Why Knee Pain Happens and How To Fix It (spoiler: it isn't likely coming from your knees)

Knee pain is probably the most common complaint I hear about, second perhaps only to back pain. This makes sense, when we look at what the knees do for us. 

The knee’s job, in a perfect world, is to transfer force from bottom to top, acting as a bridge from our feet to our hips. When we are riding they should function as a channel that connects our feet and our hips, assisting in appropriate absorption of force from our seat. Knee pain or stiffness when riding is a signal that something has gone awry with the process of appropriate force absorption. 

If you think about how many bridges are built, the key is having stability on either side of the pathway. If the connections to either side aren’t solid, there’s a good chance there won’t be much integrity in the middle of the bridge either. 

Our knees work the same. If our feet aren’t solid or our hips are busy compensating for lack of stability- our knees are left vulnerable to collapse. Collapse for us usually looks like pain during or after rides and long term potential for degenerative changes (arthritis). 

When the knees hurt I always look above and below. What is the base of support like into the foot? How is the rider supporting themselves in the stirrup and even on the ground while walking or carrying on with life? How are the hips managing stability laterally and is the knee having to pick up the slack by collapsing inwards (causing the foot to have to rotate externally)? Does the person’s ankle move well and can it absorb force like a spring, or does it divert upwards into the knee and hip? Does the rider tend to collapse forwards at the hip to absorb force (a common consequence of the ankle and knee not able to do their job well) or can they open efficiently through their seat and utilize their core? 
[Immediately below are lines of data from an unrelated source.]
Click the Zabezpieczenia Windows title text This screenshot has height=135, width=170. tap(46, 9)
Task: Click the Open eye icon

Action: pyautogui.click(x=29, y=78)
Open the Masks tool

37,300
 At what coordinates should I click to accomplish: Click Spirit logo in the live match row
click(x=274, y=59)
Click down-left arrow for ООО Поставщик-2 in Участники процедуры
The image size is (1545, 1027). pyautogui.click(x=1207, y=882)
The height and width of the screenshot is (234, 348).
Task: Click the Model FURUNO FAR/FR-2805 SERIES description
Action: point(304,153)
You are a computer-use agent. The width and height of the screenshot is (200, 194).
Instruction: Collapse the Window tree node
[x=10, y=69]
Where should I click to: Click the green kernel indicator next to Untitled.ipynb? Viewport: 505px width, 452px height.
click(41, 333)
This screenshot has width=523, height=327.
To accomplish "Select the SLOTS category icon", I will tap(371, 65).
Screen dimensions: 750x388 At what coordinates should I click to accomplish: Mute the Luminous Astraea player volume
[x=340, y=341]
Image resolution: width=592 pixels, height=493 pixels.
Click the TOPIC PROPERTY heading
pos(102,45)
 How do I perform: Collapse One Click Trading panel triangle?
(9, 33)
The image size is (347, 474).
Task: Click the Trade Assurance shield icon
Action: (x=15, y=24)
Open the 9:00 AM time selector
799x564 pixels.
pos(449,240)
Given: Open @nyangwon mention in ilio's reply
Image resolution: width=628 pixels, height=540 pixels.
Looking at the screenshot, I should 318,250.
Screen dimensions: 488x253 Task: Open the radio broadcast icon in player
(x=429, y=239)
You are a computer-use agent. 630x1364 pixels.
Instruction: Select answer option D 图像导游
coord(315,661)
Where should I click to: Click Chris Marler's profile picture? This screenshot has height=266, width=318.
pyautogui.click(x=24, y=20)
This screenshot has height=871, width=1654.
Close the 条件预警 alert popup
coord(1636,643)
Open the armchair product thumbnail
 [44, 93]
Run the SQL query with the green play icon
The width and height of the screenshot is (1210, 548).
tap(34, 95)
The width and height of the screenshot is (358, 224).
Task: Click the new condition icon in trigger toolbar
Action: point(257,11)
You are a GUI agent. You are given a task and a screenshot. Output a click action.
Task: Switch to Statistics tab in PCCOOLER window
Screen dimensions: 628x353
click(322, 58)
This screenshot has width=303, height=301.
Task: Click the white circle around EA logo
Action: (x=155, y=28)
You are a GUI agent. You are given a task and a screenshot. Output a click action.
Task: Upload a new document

In an efficient posture, every joint and connection is utilized. Pain and stiffness at any joint, especially the knee, is more often than not a clear signal that something above and below is not working as well as it could. 

A few common functional tests I’ll use to begin unraveling what might be contributing: 

The Squat Test: This will test the knees, hips, and ankles as to how they are working with force. Standing with feet about hips distance apart, cross the arms over the chest and sit into a squat. Repeat 3-5x. 

To pass this test, the body in question should be able to sit down and back while keeping their feet flat on the ground, knees stacked over ankles (and not crossing the toes), and not arching the back or closing the hip angle excessively. 

Common fails:

  • The heel lift: this tells me that the ankle mobility is lacking. Because flexion at the ankle is limited, the heels must lift in order to allow the knees to bend and the squat to occur. Now imagine the impact of absorbing the force of your horse’s movement (and yours) on that limited range of motion. No wonder things are hurting. 

  • The knee collapse: the knees fall in, often combined with the heel lift, due to poor stability management, lack of range of motion in the ankle and decrease balance. The knee collapse is usually a sign that the hip stabilizers aren’t working, allowing the femur to collapse inwards. Often this also tells me that the person’s feet are inactive and a collapsed arch is usually also visible. Sometimes this will happen only on one side, sometimes on both sides. 

  • The knees too far forward fail: looking from the side, the knees cross the line of the toes. This tells me again that ankles are lacking mobility and the hips aren’t hinging well. To make space, the body is forced to push the knees ahead of the feet. Joint stacking is thrown to the wayside and this means waaaaaayyy more force for the knees to handle, and in a vulnerable position to boot!

  • The closed hip angle: the human believes they are squatting but in reality they are just folding their torso towards the ground with very minimal ankle, knee, or hip action involved. See above reasons why this may happen. 

  • The weight shift: As the human squats they shift their weight onto one side or the other. This is a sign of hip stability imbalances as is usually accompanied by any of the above other fails. 

The Hip Stability Test: This will tell us if your hips are stabilizing well. Raise one knee up and hold a single leg stance. Can’t do this? Well we already have an answer! 

To pass this test we need to be able to stand on one leg without the hip falling out, the knee collapsing in, or the foot having to shift around (rotating out or letting the arch fall in or both). 

Common Fails: 

  • The hip falls out: this means that your pelvic stabilizers are deactivated (not weak, necessarily, just forgotten about). You likely have existing tightness in your hips, stiffness or pain in your back, and of course the knee issue.